No bojo de nossa proposta está a defesa da escola pública paranaense. Uma escola que

precisa, incansavelmente deixar clara sua função. Ao reafirmarmos o seu valor, apegamo-nos aos

dizeres de Saviani, que afirma:

“... o fundamental hoje no Brasil é garantir uma escola elementar que possibilite o acesso à cultura letrada para o conjunto da população. Logo, é importante envidar todos os esforços para a alfabetização, o domínio da língua vernácula, o mundo dos cálculos, os instrumentos de explicação científica estejam disponíveis para todos indistintamente.
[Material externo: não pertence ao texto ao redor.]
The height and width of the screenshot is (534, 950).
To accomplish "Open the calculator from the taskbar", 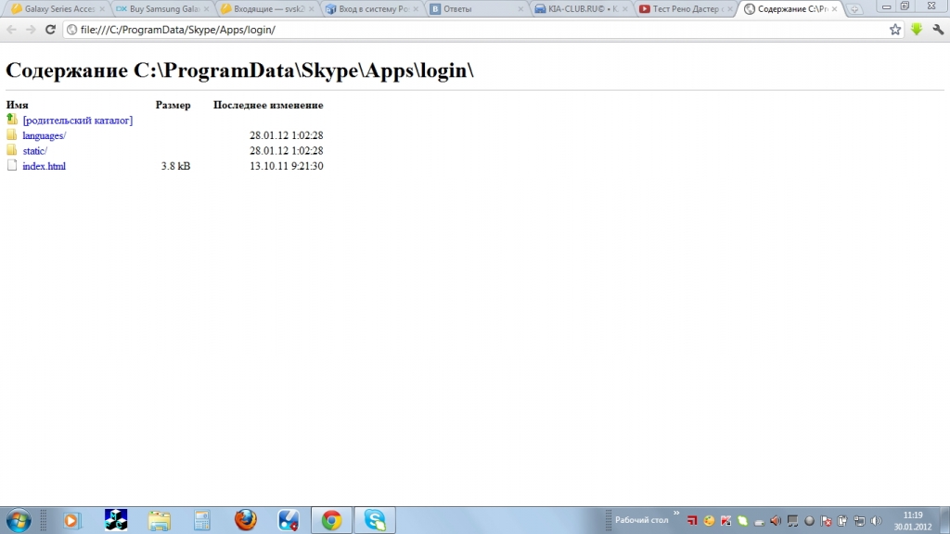I will (202, 520).
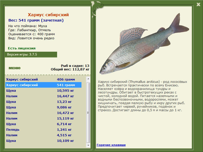Pick the Щука 9,086 кг row

tap(43, 107)
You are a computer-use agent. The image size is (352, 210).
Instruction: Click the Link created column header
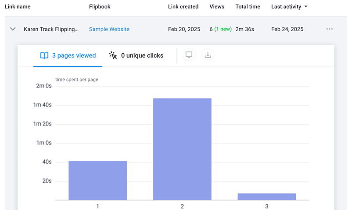point(183,7)
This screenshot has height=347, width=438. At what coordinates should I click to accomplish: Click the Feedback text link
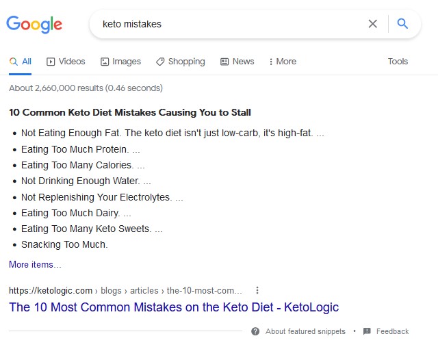pos(392,331)
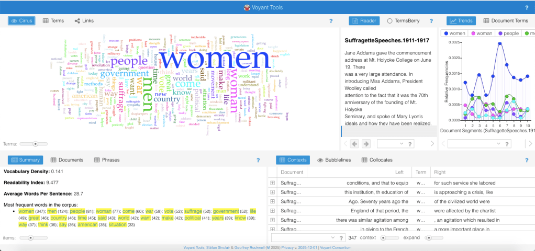
Task: Switch to the Bubblelines tab
Action: (x=333, y=160)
Portanto, aquele currículo básico da escola elementar (Português, Aritmética, História, Geografia e Ciências) é uma coisa que temos que recuperar e colocar como centro das nossas escolas, de modo a garantir, que todas as crianças, assimilem esses elementos, pois sem isso elas não se converterão em cidadãos com a possibilidade de participar dos destinos do país e interferir nas decisões e expressar seus interesses, seus pontos de vista.” (SAVIANI, 1986:82)

Todos os envolvidos no processo educacional devem estar comprometidos com essa

proposta e esse desafio, visto que é o resultado da discussão de todos os profissionais da educação e

indicam os rumos que neste momento se apresentam.